Escobar el narcotraficante que buscó celebrar su cumpleaños en familia

Desde su escondite el narcotraficante colombiano Pablo Escobar insistía en llamar por teléfono a su familia, sin saber que eso permitiría su captura. No sabía que todas sus llamadas estaban siendo escuchadas y monitoreadas por la policía. El primer día de diciembre, Escobar había cumplido 44 años y quería celebrarlo con su esposa y sus hijos. Estaba cerca de su casa, pero no podía llegar hasta allí, la policía también tenía todos los accesos vigilados. Sino podía llegar, por lo menos deseaba escuchar las voces de sus hijos. La policía lo tenía rastreado, lo podía escuchar, solo faltaba saber desde donde llamaba. El narcotraficante insistía con la comunicación. Fue la última llamada la que permitió su ubicación y posterior muerte.

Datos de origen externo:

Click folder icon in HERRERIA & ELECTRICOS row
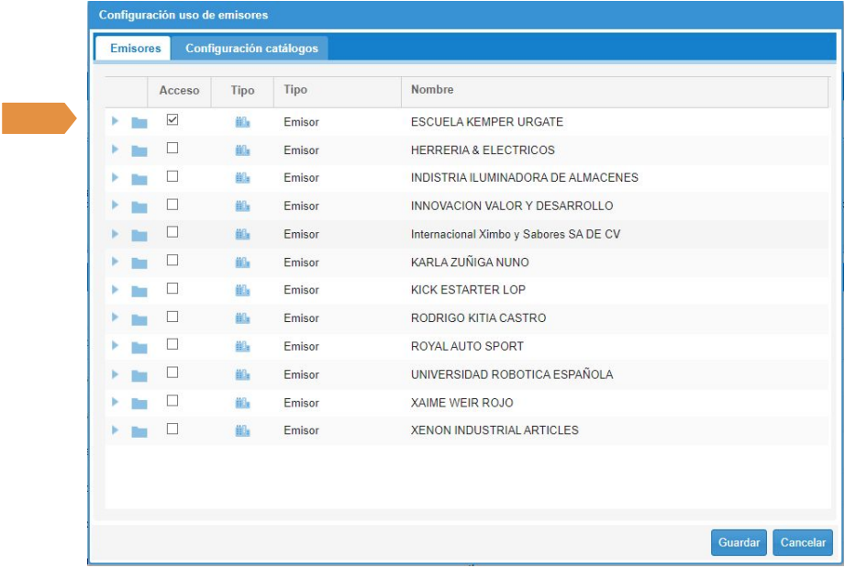The height and width of the screenshot is (568, 845). pyautogui.click(x=139, y=151)
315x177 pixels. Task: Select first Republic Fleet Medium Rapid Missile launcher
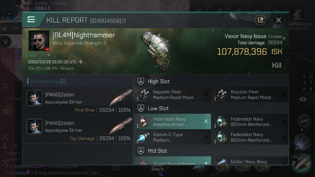pyautogui.click(x=172, y=94)
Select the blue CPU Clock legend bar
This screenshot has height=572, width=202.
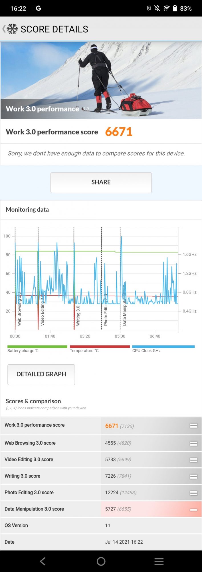163,347
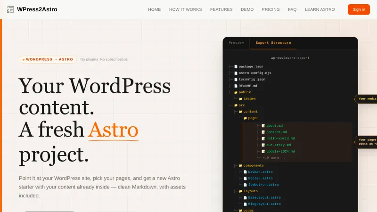Click the Navbar.astro file icon
Screen dimensions: 377x212
pyautogui.click(x=245, y=172)
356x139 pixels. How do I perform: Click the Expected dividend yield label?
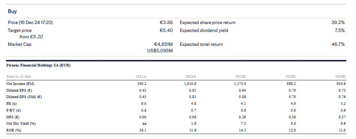204,30
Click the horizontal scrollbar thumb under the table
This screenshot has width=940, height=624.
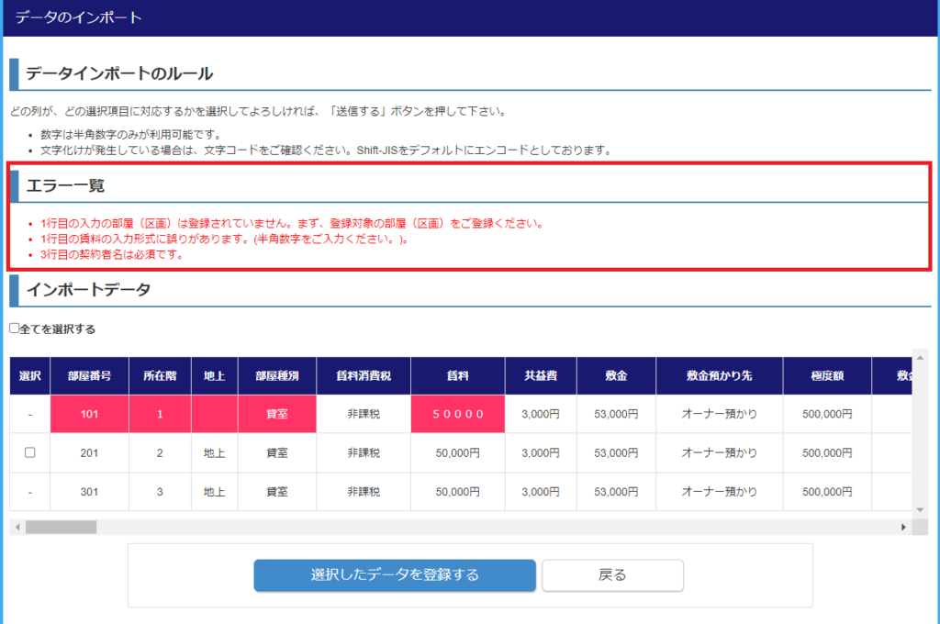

El 2 de diciembre de 1993 la policía cierra el cerco contra el narcotraficante colombiano Pablo Escobar y lo abate en el tejado de una casa por donde trató de huir descalzo en la ciudad de Medellín. De acuerdo a la autopsia tres balas acabaron con la vida del capo de la droga en Colombia. Una bala le impactó en la pierna, otra en el hombro y la última en la oreja derecha que lo liquidó. El máximo cabecilla del llamado cartel de Medellín acababa de cumplir 44 años el día anterior. Se terminó así con una leyenda negra en el país sudamericano. El gobierno celebró el hecho como un triunfo político. Escobar fue responsable de miles de muertes, incluso ordenó el estallido de un avión donde murieron 110 personas. Con su negocio ilícito amasó una fortuna que se calcula superó los 15 mil millones de dólares y puso en entredicho la moral de toda su nación.